• _TASK DESCRIPTION_
The reply must be the number of lines in the following material that include the word "computer", and nothing more.
____ DATA SHOWN
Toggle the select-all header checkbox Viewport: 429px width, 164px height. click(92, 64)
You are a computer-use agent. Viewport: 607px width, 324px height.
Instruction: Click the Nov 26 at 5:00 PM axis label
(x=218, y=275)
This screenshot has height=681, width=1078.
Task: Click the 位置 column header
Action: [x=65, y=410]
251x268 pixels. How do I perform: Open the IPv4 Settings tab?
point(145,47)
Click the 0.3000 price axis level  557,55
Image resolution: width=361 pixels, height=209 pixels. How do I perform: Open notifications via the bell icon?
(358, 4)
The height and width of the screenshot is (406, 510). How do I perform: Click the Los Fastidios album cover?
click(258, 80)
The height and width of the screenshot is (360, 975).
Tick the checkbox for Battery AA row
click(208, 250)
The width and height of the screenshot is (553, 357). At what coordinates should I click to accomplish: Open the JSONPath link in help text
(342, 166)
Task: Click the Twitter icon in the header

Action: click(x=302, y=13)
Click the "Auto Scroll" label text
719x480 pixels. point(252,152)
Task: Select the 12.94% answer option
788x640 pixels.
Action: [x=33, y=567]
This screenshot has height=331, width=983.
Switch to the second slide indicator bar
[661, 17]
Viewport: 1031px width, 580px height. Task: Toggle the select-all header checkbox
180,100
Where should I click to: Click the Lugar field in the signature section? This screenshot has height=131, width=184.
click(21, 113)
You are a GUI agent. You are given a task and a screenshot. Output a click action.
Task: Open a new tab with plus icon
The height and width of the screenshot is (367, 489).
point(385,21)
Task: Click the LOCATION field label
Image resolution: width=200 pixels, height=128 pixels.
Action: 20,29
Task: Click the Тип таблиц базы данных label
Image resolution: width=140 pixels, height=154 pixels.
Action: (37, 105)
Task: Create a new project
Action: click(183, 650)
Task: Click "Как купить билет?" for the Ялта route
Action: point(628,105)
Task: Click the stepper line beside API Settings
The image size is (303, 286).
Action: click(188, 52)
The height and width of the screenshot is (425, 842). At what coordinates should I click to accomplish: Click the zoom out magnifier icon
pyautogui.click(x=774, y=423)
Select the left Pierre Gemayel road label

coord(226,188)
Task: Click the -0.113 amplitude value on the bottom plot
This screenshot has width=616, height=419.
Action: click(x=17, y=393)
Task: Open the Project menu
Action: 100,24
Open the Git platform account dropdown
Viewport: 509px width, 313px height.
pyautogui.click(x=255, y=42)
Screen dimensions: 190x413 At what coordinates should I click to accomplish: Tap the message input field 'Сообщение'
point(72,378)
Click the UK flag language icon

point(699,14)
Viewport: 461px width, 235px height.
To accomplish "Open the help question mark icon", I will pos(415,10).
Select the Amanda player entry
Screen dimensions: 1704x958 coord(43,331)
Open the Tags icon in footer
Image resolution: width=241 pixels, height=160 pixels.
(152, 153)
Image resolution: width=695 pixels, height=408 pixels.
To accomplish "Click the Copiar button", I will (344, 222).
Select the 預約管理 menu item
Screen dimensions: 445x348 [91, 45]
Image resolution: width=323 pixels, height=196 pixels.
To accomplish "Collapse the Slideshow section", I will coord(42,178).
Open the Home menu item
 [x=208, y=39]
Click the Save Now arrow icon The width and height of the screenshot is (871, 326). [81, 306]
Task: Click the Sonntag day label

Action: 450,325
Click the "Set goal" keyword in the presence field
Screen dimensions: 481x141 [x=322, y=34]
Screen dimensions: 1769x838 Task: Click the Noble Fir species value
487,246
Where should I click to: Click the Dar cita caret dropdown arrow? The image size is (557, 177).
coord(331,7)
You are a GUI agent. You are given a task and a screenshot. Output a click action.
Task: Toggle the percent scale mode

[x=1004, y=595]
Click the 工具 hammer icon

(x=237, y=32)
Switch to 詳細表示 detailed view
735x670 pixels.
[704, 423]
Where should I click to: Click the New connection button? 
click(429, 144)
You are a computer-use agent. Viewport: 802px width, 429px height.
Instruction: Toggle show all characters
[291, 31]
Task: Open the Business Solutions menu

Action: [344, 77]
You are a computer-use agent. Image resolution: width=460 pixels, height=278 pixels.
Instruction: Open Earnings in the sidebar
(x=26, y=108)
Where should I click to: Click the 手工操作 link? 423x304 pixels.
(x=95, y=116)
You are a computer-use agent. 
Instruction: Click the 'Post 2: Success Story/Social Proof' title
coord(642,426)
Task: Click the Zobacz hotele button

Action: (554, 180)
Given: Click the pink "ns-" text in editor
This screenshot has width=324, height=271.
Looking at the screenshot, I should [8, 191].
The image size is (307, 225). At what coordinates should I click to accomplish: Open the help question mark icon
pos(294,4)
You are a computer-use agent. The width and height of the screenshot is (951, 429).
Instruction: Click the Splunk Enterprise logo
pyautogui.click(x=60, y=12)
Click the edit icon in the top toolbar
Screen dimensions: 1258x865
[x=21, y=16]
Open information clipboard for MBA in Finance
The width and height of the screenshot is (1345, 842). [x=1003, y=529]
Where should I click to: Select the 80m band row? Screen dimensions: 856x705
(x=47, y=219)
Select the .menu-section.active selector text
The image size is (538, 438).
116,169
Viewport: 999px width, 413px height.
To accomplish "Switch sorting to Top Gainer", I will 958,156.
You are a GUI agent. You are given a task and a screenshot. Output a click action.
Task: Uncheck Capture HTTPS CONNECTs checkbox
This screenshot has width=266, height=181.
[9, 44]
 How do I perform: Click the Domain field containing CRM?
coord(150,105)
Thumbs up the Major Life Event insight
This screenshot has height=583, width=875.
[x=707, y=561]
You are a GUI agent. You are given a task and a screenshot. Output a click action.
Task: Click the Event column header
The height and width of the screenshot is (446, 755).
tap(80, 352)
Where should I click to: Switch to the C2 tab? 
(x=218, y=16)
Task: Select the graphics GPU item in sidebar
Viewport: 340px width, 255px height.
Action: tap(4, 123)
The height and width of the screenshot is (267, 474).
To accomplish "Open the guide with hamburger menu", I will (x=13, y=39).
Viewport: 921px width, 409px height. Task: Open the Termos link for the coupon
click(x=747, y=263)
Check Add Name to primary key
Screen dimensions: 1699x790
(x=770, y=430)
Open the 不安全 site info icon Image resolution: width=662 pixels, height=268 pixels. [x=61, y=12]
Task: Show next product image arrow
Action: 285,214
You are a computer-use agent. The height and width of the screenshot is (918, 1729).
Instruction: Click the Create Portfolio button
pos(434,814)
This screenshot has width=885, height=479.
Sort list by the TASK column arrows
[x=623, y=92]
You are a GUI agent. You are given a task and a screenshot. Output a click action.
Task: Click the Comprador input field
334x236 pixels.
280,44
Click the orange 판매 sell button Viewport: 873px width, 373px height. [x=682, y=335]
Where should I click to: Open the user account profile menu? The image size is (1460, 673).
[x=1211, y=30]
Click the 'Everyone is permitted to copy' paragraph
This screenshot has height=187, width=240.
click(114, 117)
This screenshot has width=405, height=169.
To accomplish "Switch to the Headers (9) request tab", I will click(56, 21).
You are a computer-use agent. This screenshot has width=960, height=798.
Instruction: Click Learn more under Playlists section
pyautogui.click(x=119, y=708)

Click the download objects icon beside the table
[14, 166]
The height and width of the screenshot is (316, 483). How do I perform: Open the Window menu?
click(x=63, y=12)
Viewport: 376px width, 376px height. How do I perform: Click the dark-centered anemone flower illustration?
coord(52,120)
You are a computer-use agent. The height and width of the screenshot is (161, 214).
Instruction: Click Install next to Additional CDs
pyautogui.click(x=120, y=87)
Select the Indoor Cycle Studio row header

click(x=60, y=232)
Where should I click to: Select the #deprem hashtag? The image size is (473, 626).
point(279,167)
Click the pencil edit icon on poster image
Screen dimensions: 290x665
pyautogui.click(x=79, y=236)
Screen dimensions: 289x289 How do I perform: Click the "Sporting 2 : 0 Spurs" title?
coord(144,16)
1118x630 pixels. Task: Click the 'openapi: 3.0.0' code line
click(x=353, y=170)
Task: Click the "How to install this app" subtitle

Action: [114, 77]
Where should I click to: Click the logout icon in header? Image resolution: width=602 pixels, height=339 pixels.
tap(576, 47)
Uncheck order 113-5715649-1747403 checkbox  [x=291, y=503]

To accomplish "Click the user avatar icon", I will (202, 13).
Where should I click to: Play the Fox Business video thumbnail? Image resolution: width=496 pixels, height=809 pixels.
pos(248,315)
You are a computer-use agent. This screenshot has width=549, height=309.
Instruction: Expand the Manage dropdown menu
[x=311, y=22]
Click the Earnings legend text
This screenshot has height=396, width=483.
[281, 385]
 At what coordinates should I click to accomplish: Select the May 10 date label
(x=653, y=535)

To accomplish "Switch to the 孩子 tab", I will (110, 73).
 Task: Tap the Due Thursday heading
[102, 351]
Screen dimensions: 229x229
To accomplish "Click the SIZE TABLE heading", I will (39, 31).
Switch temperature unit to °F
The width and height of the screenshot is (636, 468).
________
• _RESULT OF THIS TASK_
9